── TASK INPUTS

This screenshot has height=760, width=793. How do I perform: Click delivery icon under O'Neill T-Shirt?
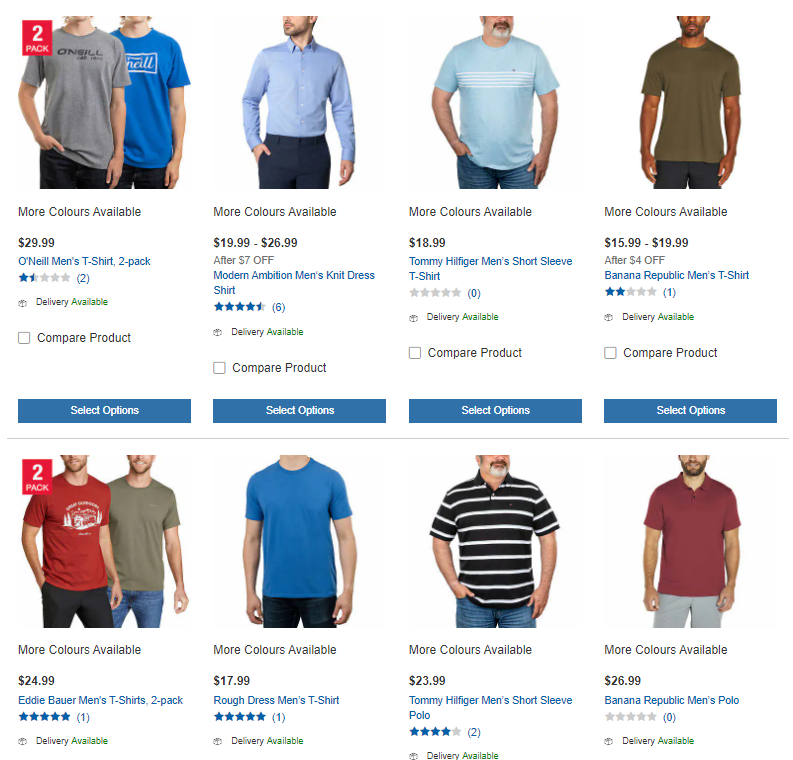[22, 303]
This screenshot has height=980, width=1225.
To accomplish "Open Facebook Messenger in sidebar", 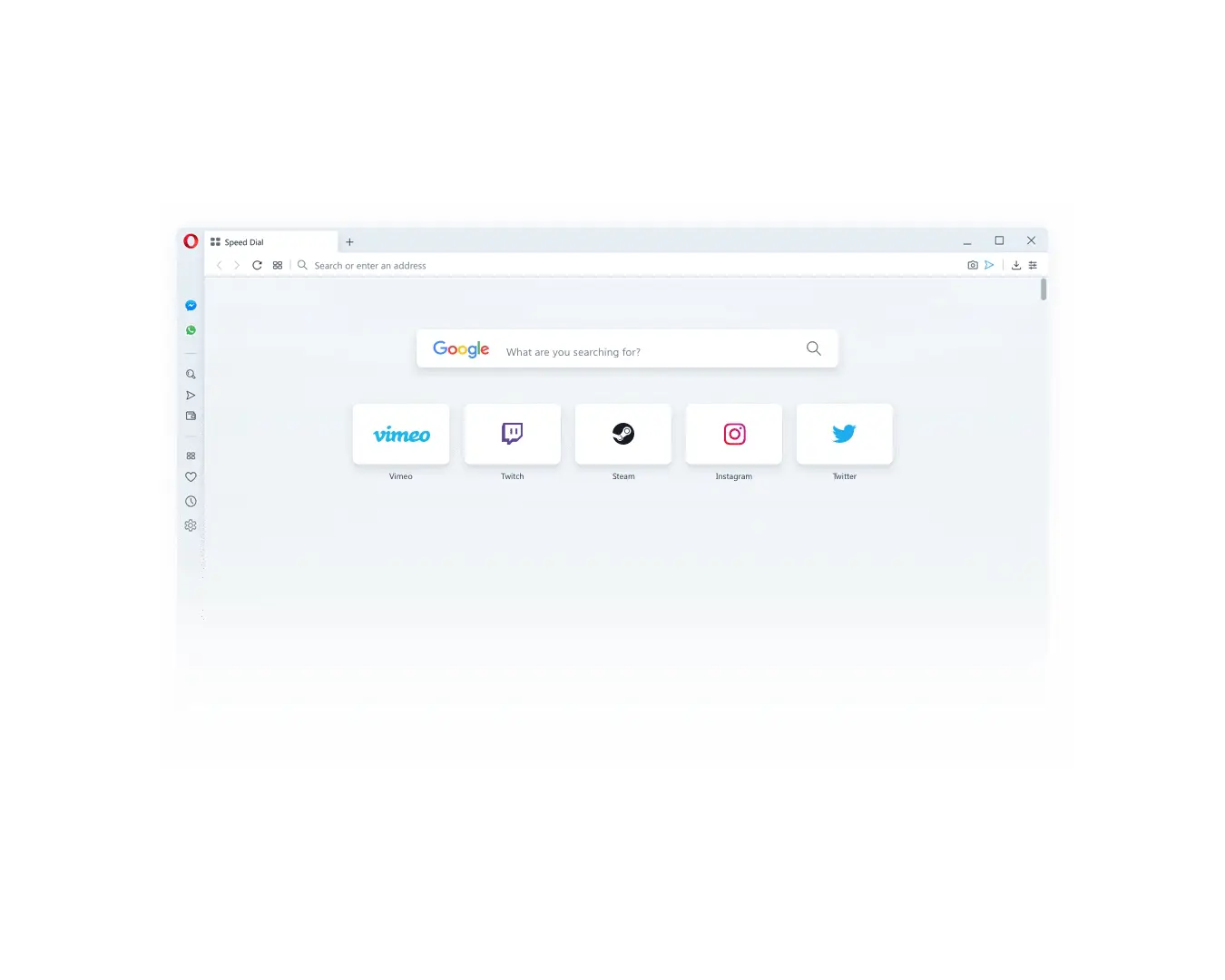I will point(191,306).
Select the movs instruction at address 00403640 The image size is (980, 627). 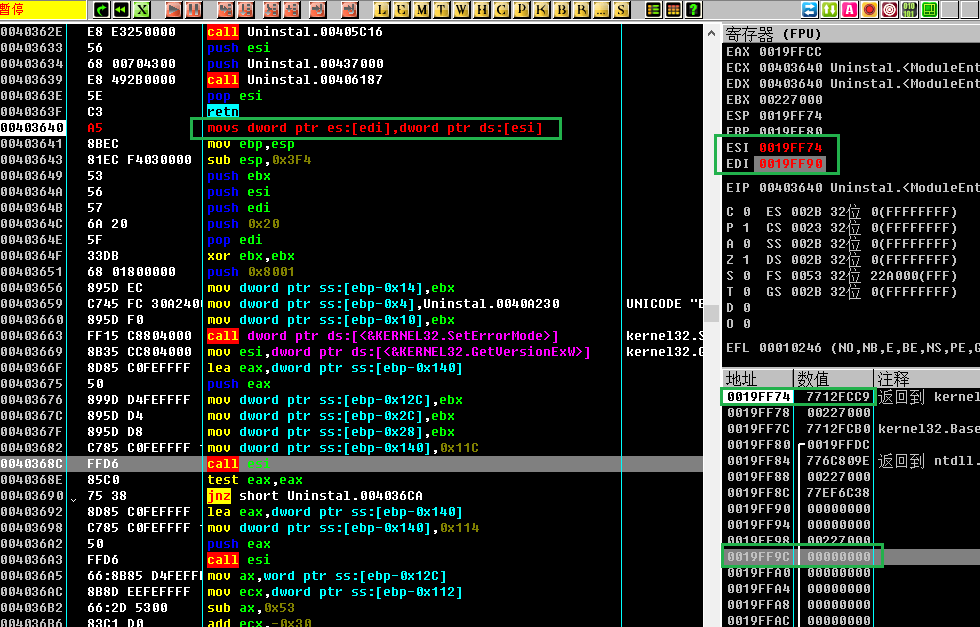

────

> **WORK TO DO**
Count the lines in the data above that contain the string "width". Treat case as significant and reply with only the number.

> **SOLUTION TO THIS PROBLEM**
2